══ Material provided ══

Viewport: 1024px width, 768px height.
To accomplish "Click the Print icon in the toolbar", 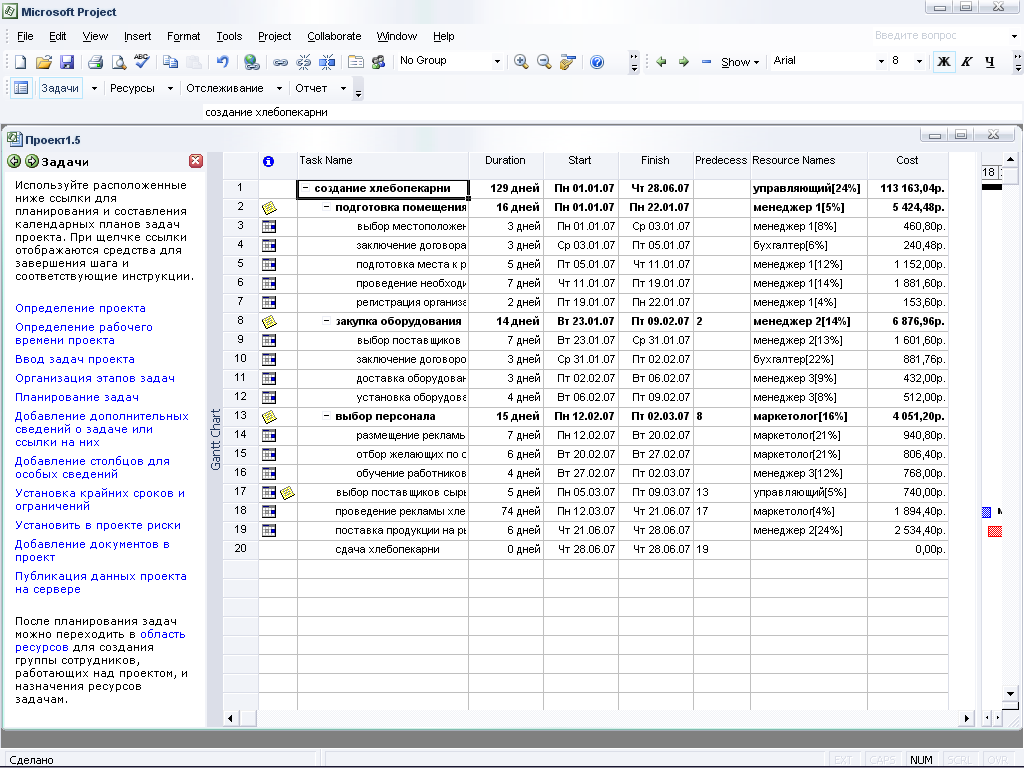I will [95, 62].
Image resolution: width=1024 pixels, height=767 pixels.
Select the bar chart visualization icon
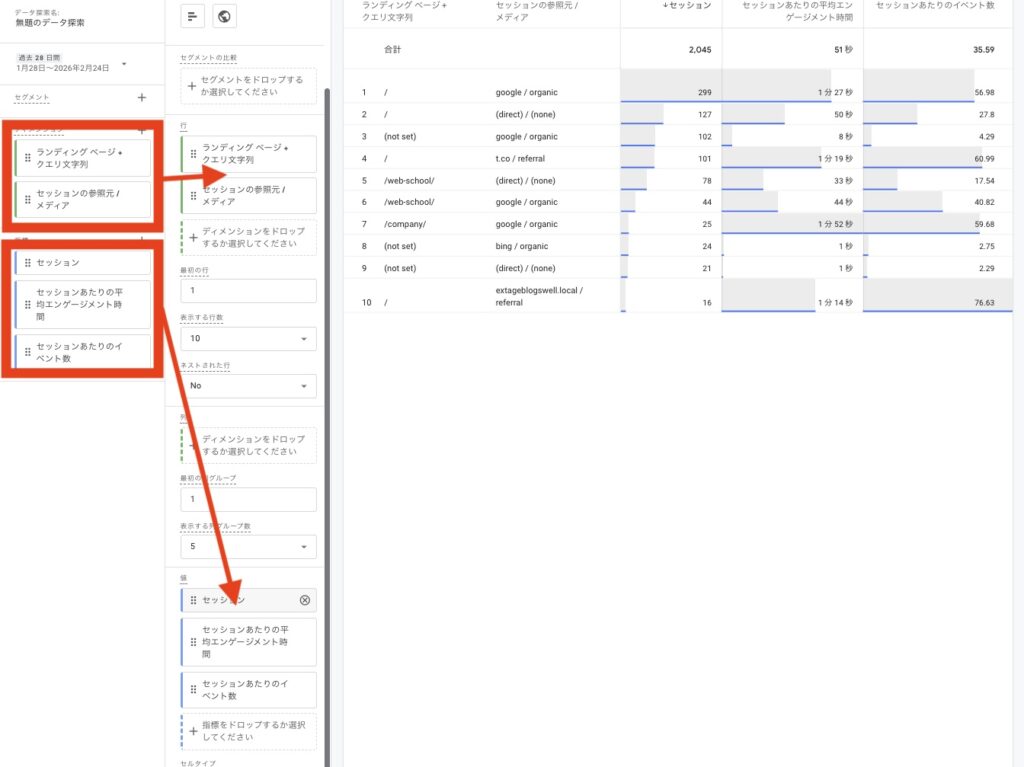coord(193,16)
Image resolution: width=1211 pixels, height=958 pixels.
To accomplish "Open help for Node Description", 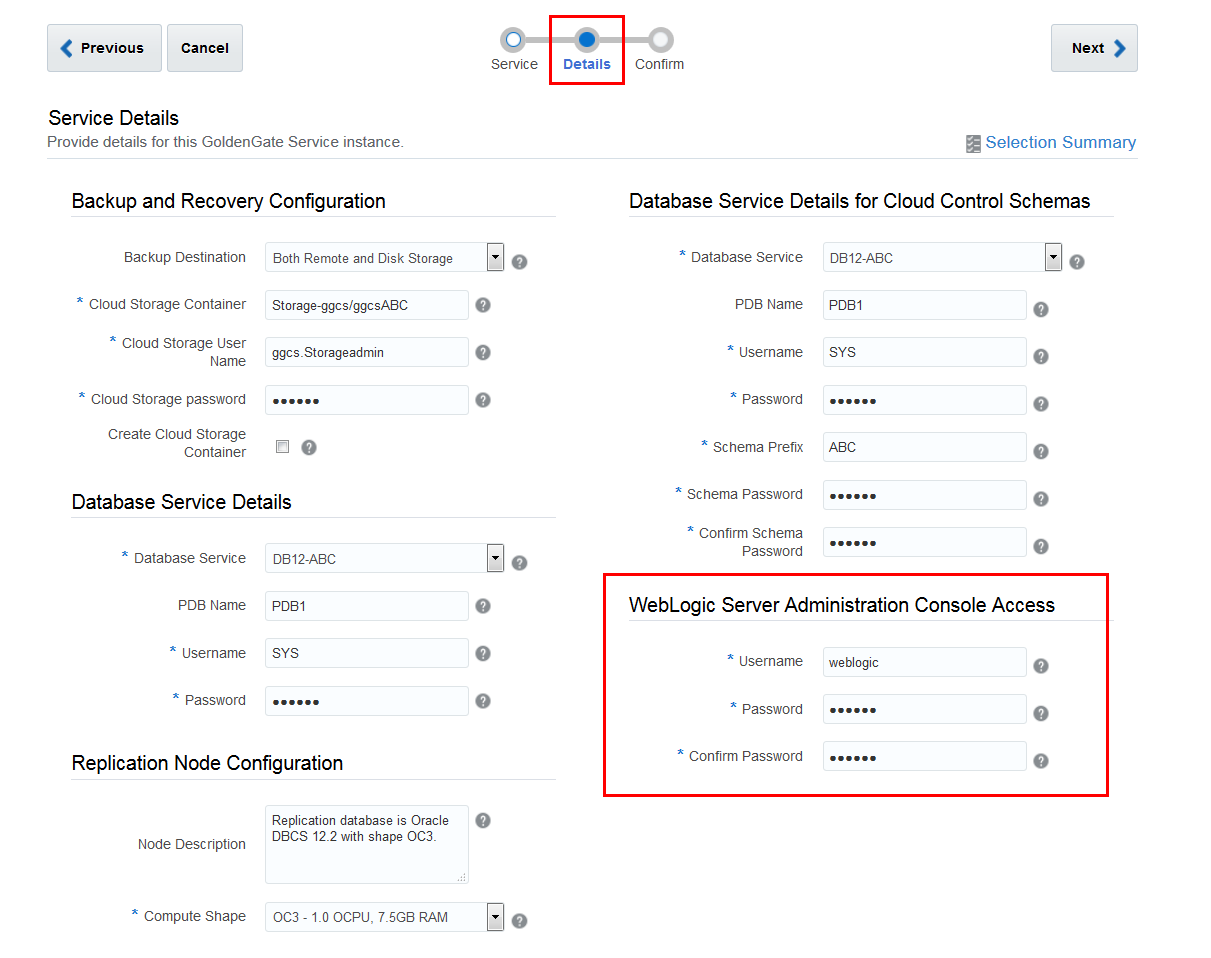I will [x=483, y=820].
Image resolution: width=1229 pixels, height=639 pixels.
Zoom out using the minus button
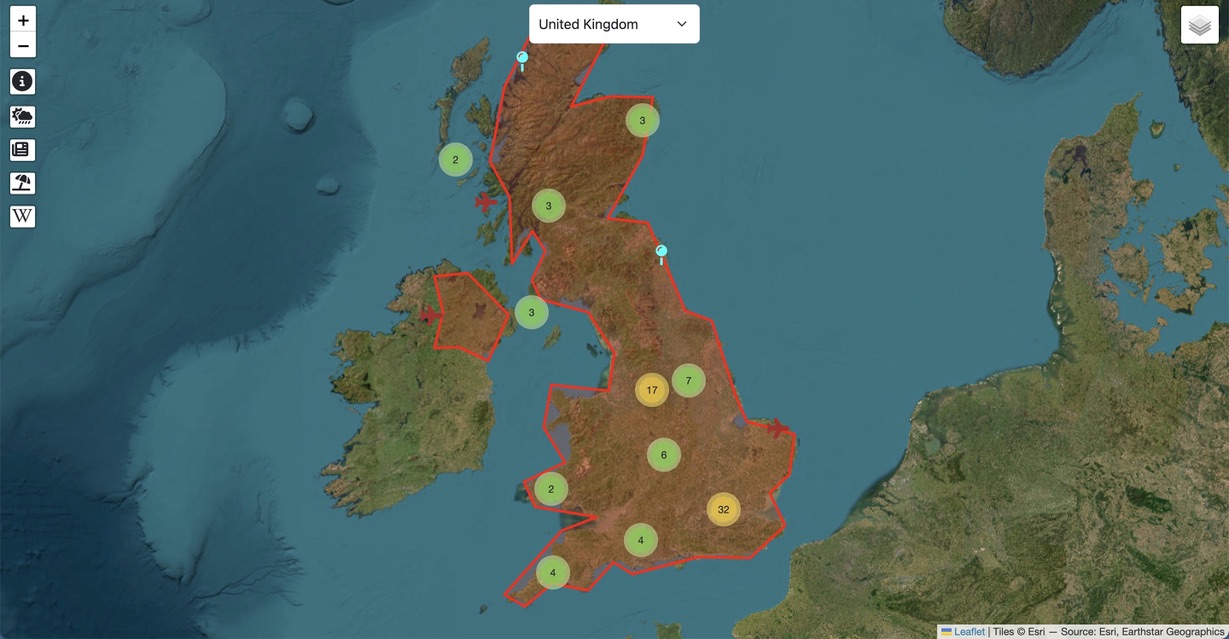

═══

What to produce -> Word for word, give again the lines from the line with "Image resolution: width=1229" through the end of the records above, with both ends included and the pictures left out.

Exercise answer ->
Image resolution: width=1229 pixels, height=639 pixels.
Zoom out using the minus button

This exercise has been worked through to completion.